Apologies to regular (non-troll) commenters and to our hosts. End of editorial.
Good Lord! With the PUSH of a few buttons. Push.
Phish of a button made me chuckle!
How many discussants want to be associated with a place filled with ad hominem invective? No one worth their salt.
FRED is a true treasure.
Now there are certain things it does not report such as financial information for publicly traded companies. I raise this because one of our trolls is saying consumers are not being the incidence of these tariffs as companies like Lowes are taking it on the chin. Now this troll has never wondered over to http://www.sec.gov which will give users handy access to all sorts of useful data noted in the 10-K filings. BTW – Lowes profit margins are doing quite well.
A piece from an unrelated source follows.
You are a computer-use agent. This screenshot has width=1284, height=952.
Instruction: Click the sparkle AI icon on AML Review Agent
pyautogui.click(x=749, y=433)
And of course Peak Trader tried to peddle the line that the US is the largest consumer of steel and aluminum. Fortunately for us simple Google searches point to reliable data that shows China dwarfs us in consumption of both commodities.
But our trolls persist with claims never checking the basic data.
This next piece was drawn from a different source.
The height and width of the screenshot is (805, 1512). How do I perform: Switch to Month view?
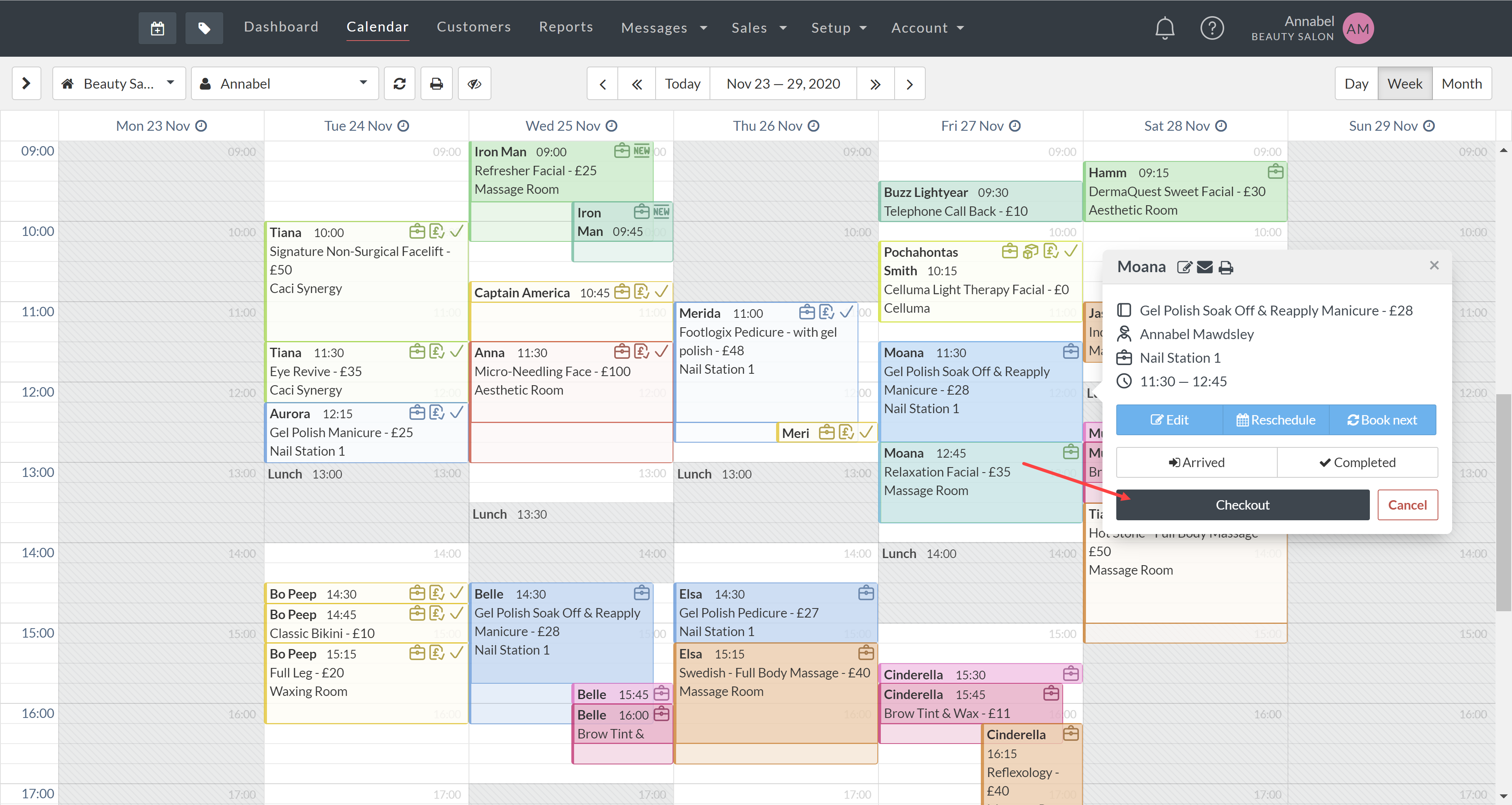(1462, 84)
I had to search for an example of this but back during the Bush43 days, a National Review troll named Jerry Bowyer constructed “Buzz Charts” which had to be some of the most misleading presentations of economic data ever. Mark Thoma may have stopped blogging but one can find some of his classic blogs, which often went after Bowyer and his “Fuzz Charts”:
https://economistsview.typepad.com/economistsview/2005/07/two_lines_on_a_.html
Oh to Menzie, congrats on your journal being in the top 3.1% of econ journals according RePec recursive discounted factor. Mine is only in the top 12.5%. I know you are doing a good job there.
Off topic but funny:
https://www.youtube.com/watch?v=fn3KWM1kuAw&feature=youtu.be&fbclid=IwAR0o-x-T6OSijmEzwDjkQa9UBX0zWlMfvPz3SdtXBjH5MiveJ0UOOU5A-sk
If anyone plays “Do you love me – now that I can dance” I have to get up and dance. But I do not have the moves these robots display!
My favorite dancing robots is Beck’s video for “Hell Yes”.
Those things built by Cyberdyne? May be less funny in a couple of iterations.
Helpful list, Menzie. Thank you.
At the risk of being ungrateful, one could ask for a table with name of the series, source (link), source (issuing agency), ordinary dates of issue. Maybe on a spreadsheet? Maybe worth putting up on the your academic website with a link as a standing reference?
Happy New Year!
You need help figuring out how to go to http://www.bea.gov or http://www.bls.gov or Census or the Federal Reserve? Just wow!
BTW – those excellent FRED graphs do provide the kind of information you want. You do know how to Google “FRED”.
Oh, c’mon. We talked about this…
The IMF has changed the format of data offered, so that as far as I can tell saved data links extending from 1980 through 2019 now no longer work:
https://www.imf.org/external/pubs/ft/weo/2019/02/weodata/weorept.aspx?pr.x=45&pr.y=2&sy=2000&ey=2019&scsm=1&ssd=1&sort=country&ds=.&br=1&c=924%2C134%2C534%2C158%2C111&s=NID_NGDP%2CNGSD_NGDP&grp=0&a=
October 15, 2019
Total Investment & Gross National Savings as a Percent of GDP for China, Germany, India, Japan and United States, 2000-2019
Would there be a way to get the old links to work (saving my slides)?
ltr: You’re using links to old WEO datasets, which have probably had their URLs changed. Go the most recent WEO, then look for ancillary material.
You’re using links to old WEO datasets, which have probably had their URLs changed. Go the most recent WEO, then look for ancillary material.
[ Yes, I understand now how I can comfortably make the link conversions. I am quite grateful.